Please don't get me wrong.  I'm not here to attack static stretching.  There is most definitely a time and place for static stretching...I just don't think it has any place in preparation for physical activity.  There are numerous health and flexibility benefits associated with this type of stretching.  I recommend using this modality after exercise or activity is finished.  My reasons for post activity static stretching may be a future post.    

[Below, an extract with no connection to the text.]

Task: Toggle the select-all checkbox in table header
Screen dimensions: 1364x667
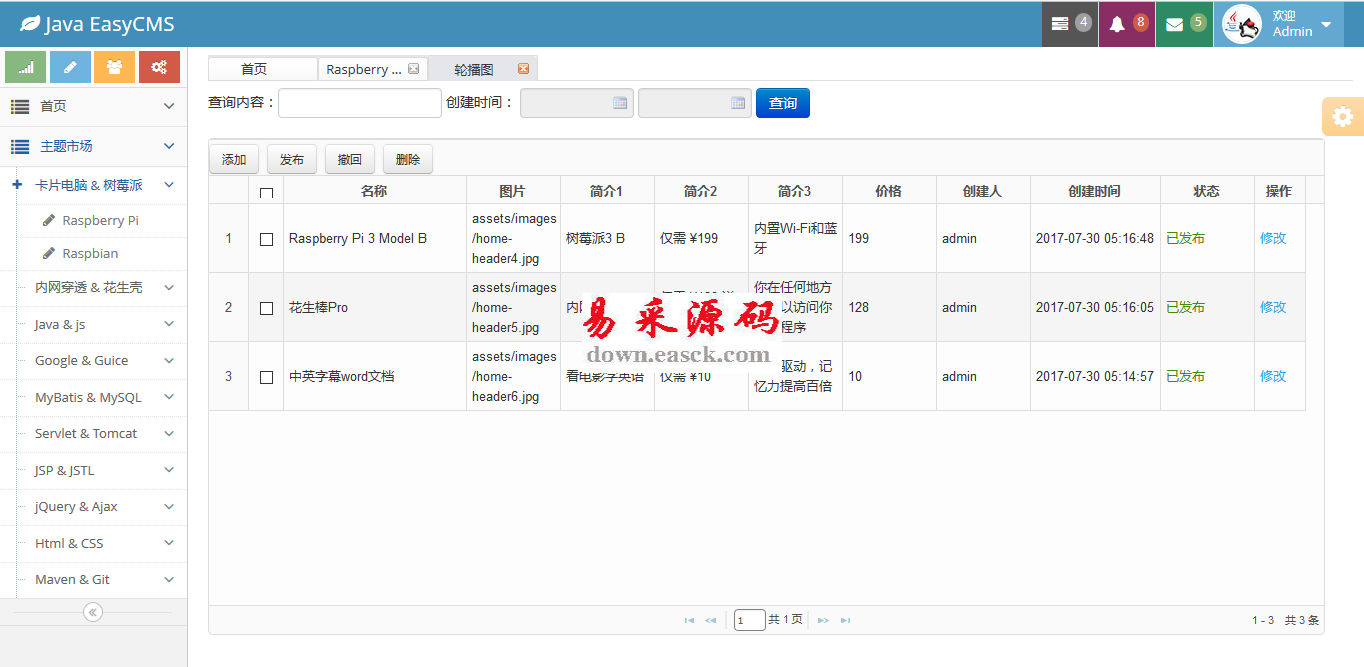Action: [266, 192]
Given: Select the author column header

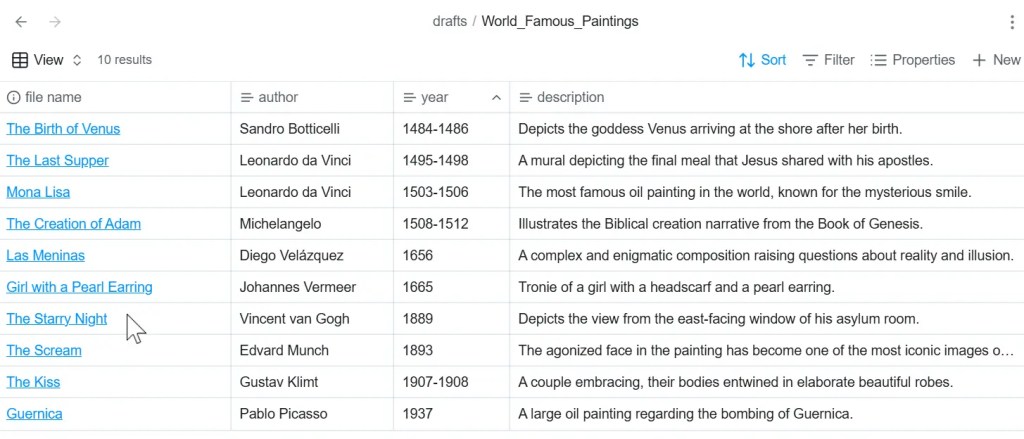Looking at the screenshot, I should (278, 97).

Before I finish up, I just wanted to mention that there are many exercise professionals, including physical therapists and strength and conditioning coaches who have been in this industry much longer than I have, who include static stretching into a warm-up.  I can not speak for all of them, but I would assume some sort of dynamic movements are performed after the static stretching is used.  While I was examining this warm-up philosophy...I found this interesting study, one worth examining, involving static stretching followed by dynamic movements prior to athletic activity.  If static stretching is thought to be necessary prior to an athletic activity, K.L. Taylor, J.M. Sheppard, H. Lee, and N. Plummer explain in their study that the performance decrements associated with static stretching can be offset if it is immediately followed by a sport-specific warm-up component.
http://www.ncbi.nlm.nih.gov/pubmed/18768355




I try to include some sort of practical application in each blog post...but unless you already know what a dynamic warm-up entails...you may have to wait til the next post.  So sorry!  I'll go into what I do for my warm-up...and I may even have video examples.  Exciting...I know.


Stay tuned!




KRK


P.S.  I'm going to have guest blogs in the future.  For now, however, I may include bits and pieces of conversations I've had with fitness colleagues about specific blog topics.  Here is a piece my friend Lovell Thomas had to say regarding a proper warm-up:


"I believe your warmup should be based on the type of workout you are preparing for. So if you lift hard core I think the warmup should be pretty intense to get the muscles prepared to fire quickly. If you are just going to do a low intensity long distance run the warmup can be some static stretching and some active stretching to get the blood in the lower extremities flowing (adequate blood flow to the joints).  
With resistance training I usually suggest warmup your body accordintg to what you plan to workout. If you are doing an upperbody routine, a few sets with very light weight incorporating the actual exercise(s) or motions that you plan to use can be sufficient. Add some rotator cuff work (a common weak point) before getting too intense. If a lower or full body workout is planned, then i suggest only active stretching with rotator cuff work along with warmup sets for the first few exercises. These warmup sets must be thorough and progressive to avoid injury. Now Kuhn correct me or feel free to interject but i always save static stretches for the end of resistance training workouts because I believe elongated and over stretched muscles are more prone to injuries due to ligaments and tendons having too much "give" and reducing power output. (could be wrong) But more so use post workout stretching to prevent intense muscle soreness aka DOMS baby!!!"